----- Data records -----

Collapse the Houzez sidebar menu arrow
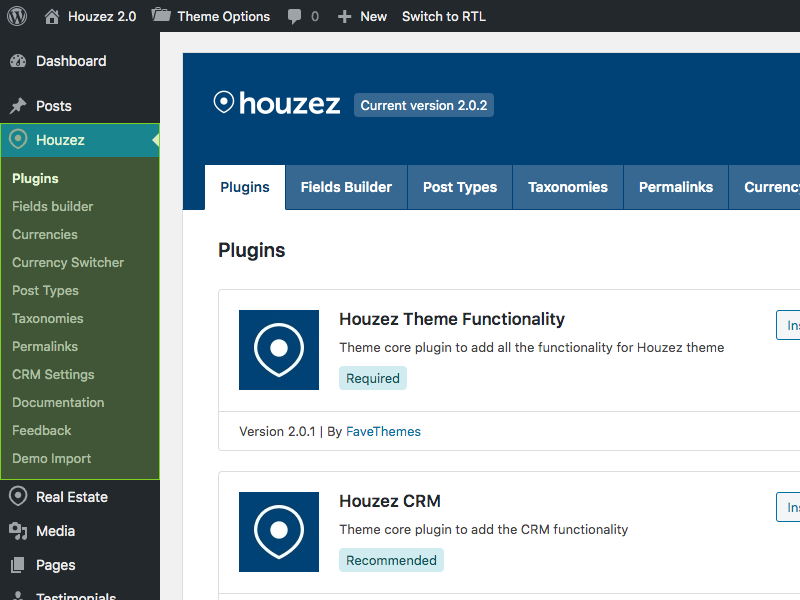The image size is (800, 600). tap(156, 140)
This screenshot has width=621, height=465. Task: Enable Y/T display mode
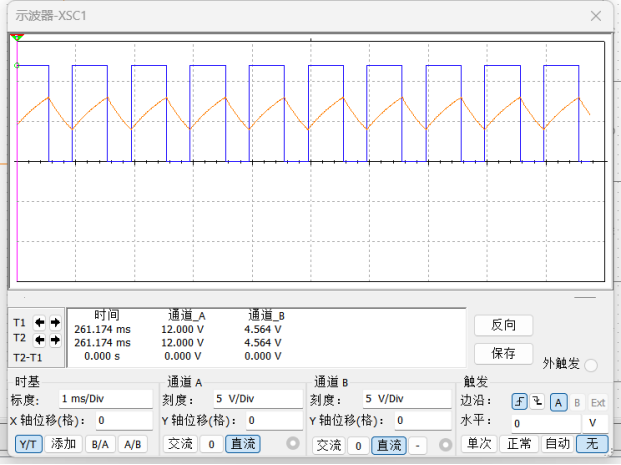(29, 444)
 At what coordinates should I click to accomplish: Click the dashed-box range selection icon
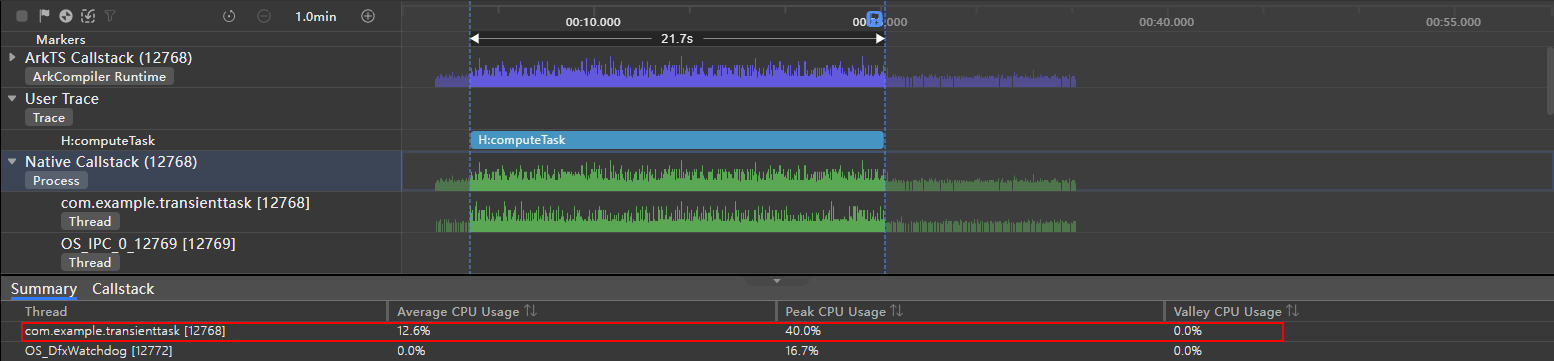click(88, 16)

-----

- What is needed: Edit all the items above so that "sidebar menu" becomes "navigation menu", with everything else left unchanged. Leave the pictures out of your answer.

- Solved exercise:
Collapse the Houzez navigation menu arrow
The image size is (800, 600). tap(156, 140)
This screenshot has width=621, height=465. Task: Enable Y/T display mode
(29, 444)
 At what coordinates should I click to accomplish: Click the dashed-box range selection icon
click(88, 16)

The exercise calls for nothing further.